SELECTION:
>>

# 5 gallon bucket sprayer ?



## DodgeBlizzard (Nov 7, 2003)

Has anybody ever converted a 5 gallon bucket into a portable sidewalk gravity sprayer? Something that will ride around in the back of a truck and not break in five minutes. I'm a hustle up, get out of my way type worker. Most guys will take the salt in a 5 gallon bucket and set it down, throw a few hand fulls of salt, then walk 10 feet and do it again. I will walk at a fast pace with the bucket on my side. But I'm not getting any younger and all these storms are making me feel it. Plus we had some wet salt freeze up in some buckets during this real cold snap lately. Anyways, I want to build a sling type harness to help with the weight. And then a single spout but then have some sort of bar that is the width of a sidewalk so it can be done in one pass. And make it so it can quickly go from bucket to bucket. And then during the off season, I will rig up my truck brine sprayer to be able to fill up the buckets. I originally had a 15 gallon bucket idea and was going to strap it to a dolly, but that won't work quick on steps. So now I'm thinking five gallon bucket set up. Has anybody done anything like it?


----------



## LopatLT7495 (Jan 1, 2014)

Never thought of it or seen anything like it but that seems like a really cool idea. Also great productivity booster as well. Good luck.


----------



## maelawncare (Mar 4, 2004)

http://www.amazon.com/Broll-001-5-Gallon-Discontinued-Manufacturer/dp/B004VNDWWK

http://fivegallonideas.com/bucket-dolly/


----------



## DodgeBlizzard (Nov 7, 2003)

Like this, but without a battery to charge and an extra machine. Gravity flow would work just fine. 




http://www.riverbendind.com/images/Sprayer_Sidewalk_Deicing.jpg Looking for a DIY version


----------



## Josh D (Jan 5, 2014)

I've built one. I had an old Earthway spreader, a round one, and a 5 gal bucket fit inside it just right. The spreader was pretty rusty so I stripped all the spreading components off it, kept the frame, wheels, ect, and set the bucket inside it. Use a hole saw to get the plumbing through, 3/4" bulkhead fitting, a small pvc valve is next, then 3/4" vinyl hose, to a 3/4" pvc bar with holes drilled in the bottom (I forget the size, start small, you can always go bigger). I basically calibrated it to my walking speed by measuring how much it put out over what area as I walked and kept enlarging the holes until it was right, although since its gravity you need to walk faster at first and slower at the end; it has less pressure as the volume goes down. I've got pictures on my work computer, I'll post them later. Jd


----------



## CleanCutL&S (Dec 19, 2013)

http://www.northerntool.com/shop/tools/product_200392779_200392779 ?


----------



## derekbroerse (Mar 6, 2004)

I just ended up with one of these:

http://www.northerntool.com/shop/tools/product_200449160_200449160

Unfortunately FedEx managed to smash all the plastic pipes off the bottom, still waiting to see about insurance claim... more likely I'll be making new ones...


----------



## DodgeBlizzard (Nov 7, 2003)

$900 for a sidewalk sprayer? Hope it works good.


----------



## Mustang (Feb 20, 2004)

<<

PROBLEM REQUIREMENTS: In the forum thread above, list in order the plumbing parts that Josh D describes running from the bucket to the spray bar, ending with the bar itself.

SOURCE DATA:
>>

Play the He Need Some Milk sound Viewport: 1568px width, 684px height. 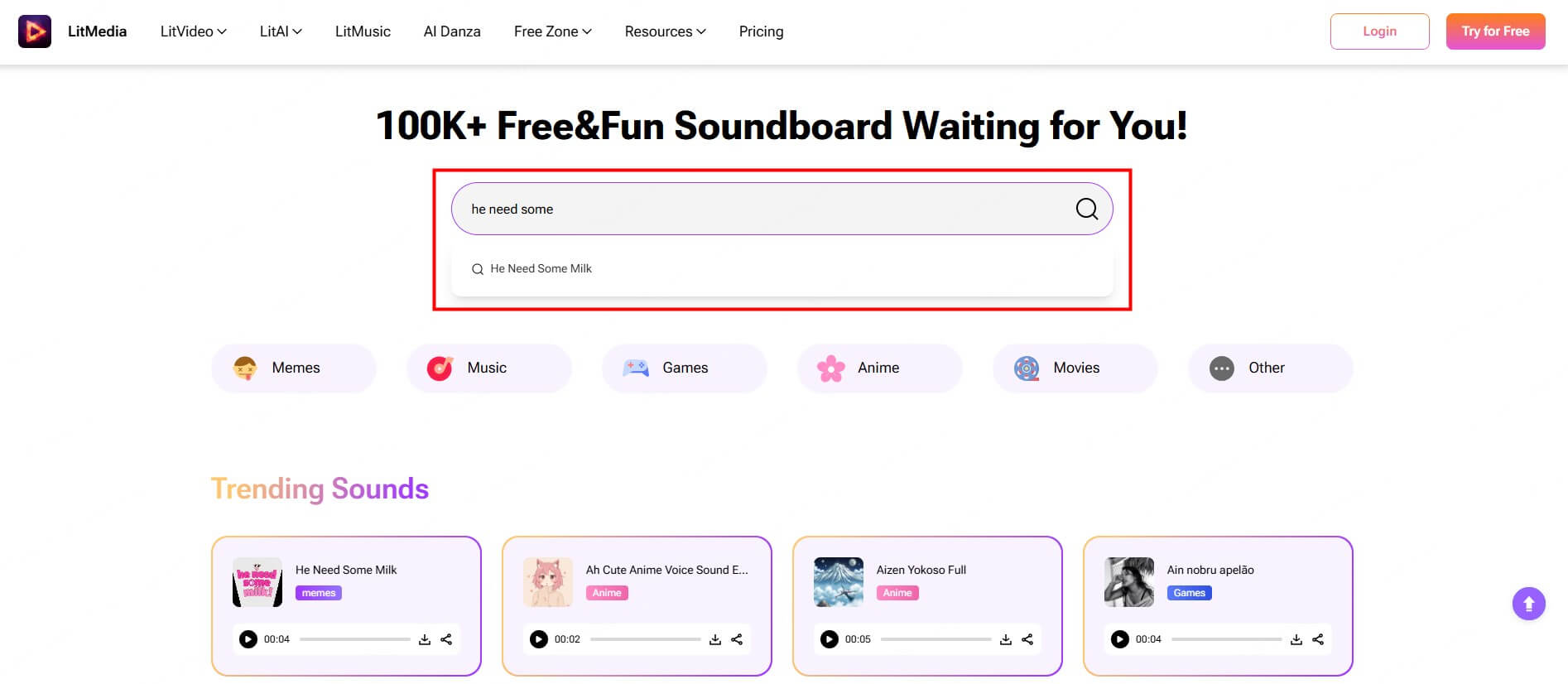tap(248, 639)
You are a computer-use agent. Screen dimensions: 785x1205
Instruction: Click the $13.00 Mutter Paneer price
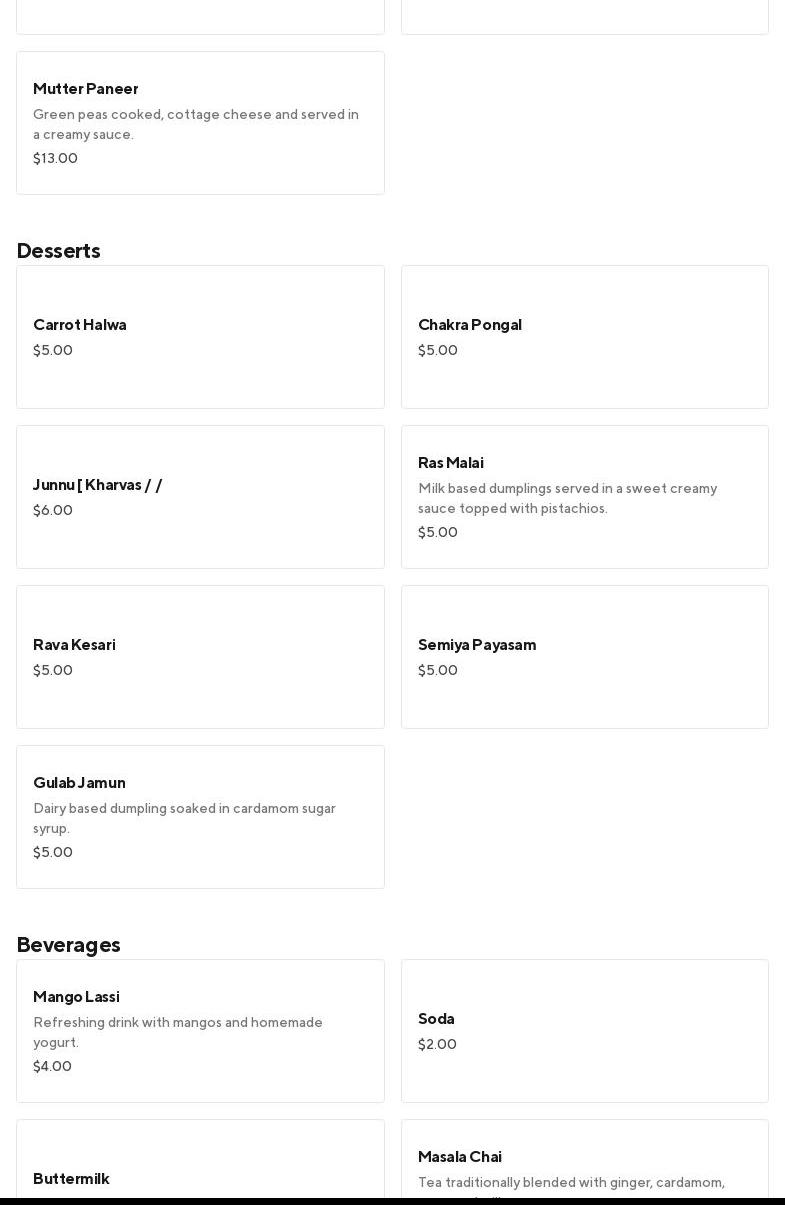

<<

THE OUTPUT:
1. 3/4" bulkhead fitting
2. Small PVC valve
3. 3/4" vinyl hose
4. 3/4" PVC bar with holes drilled in the bottom